By entering Executive Order 280, the governor declared that COVID-19 and its variance remains a significant threat to the health and safety of the public at large. Declaring this health emergency allows the governor to order public health measures to combat COVID-19, which includes vaccine distribution, administration, and management of testing, health resources, and personnel allocation, along with data collection and implementation of recommendations that are made by the CDC to prevent or limit the transmission of COVID-19.

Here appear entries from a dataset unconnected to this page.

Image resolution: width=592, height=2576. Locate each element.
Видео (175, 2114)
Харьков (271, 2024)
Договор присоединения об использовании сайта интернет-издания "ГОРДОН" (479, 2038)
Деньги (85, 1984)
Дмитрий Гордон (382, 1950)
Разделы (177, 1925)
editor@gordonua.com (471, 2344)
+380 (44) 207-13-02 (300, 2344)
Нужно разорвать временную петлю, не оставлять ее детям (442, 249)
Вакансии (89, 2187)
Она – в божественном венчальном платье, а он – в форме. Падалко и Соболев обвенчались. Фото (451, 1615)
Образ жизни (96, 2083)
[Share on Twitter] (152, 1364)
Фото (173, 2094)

By reinstating this health emergency, the governor has also reinstated a law that was enacted in September 2020 involving “essential workers” throughout the state. That is, essential workers who contract COVID-19 during a “health emergency” are afforded a legal presumption that the disease was contracted in the course and scope of their employment. This opens the door to those individuals defined as essential workers to workers’ compensation benefits in the form of medical care, temporary disability benefits, and permanent disability benefits where applicable. For a full analysis of the presumption law and those who are considered essential employees, please refer to my previous article on the law here.
This presumption law was in effect when the original health emergency was declared by the Governor as of March 9, 2020, and ended when the Governor declared the health emergency had ended in June 2021. What this means is that any covered employee who is diagnosed with COVID-19 on or after January 11, 2022, is presumed to have contracted the disease during their employment.
The presumption is not absolute in that it remains what is referred to as a rebuttable presumption. This means that if an essential worker asserts a claim, the burden of proof shifts to the employer who can challenge the fact that the individual contracted the disease at work by a preponderance of the evidence.
Comment: The jury is still out as to whether the presumption law when it was previously in effect had any significant impact upon those covered under the law in their automatic entitlement to workers’ compensation benefits as many employers may have chosen to routinely contest such claims unless their initial investigation after being notified of a case of COVID-19 revealed an obvious connection between the contraction of the disease in the place of employment. However, employers should be cognizant of this law to ensure that they continue to put all health safety measures into effect for the protection of their employees in order to avoid COVID-19 liability in the future.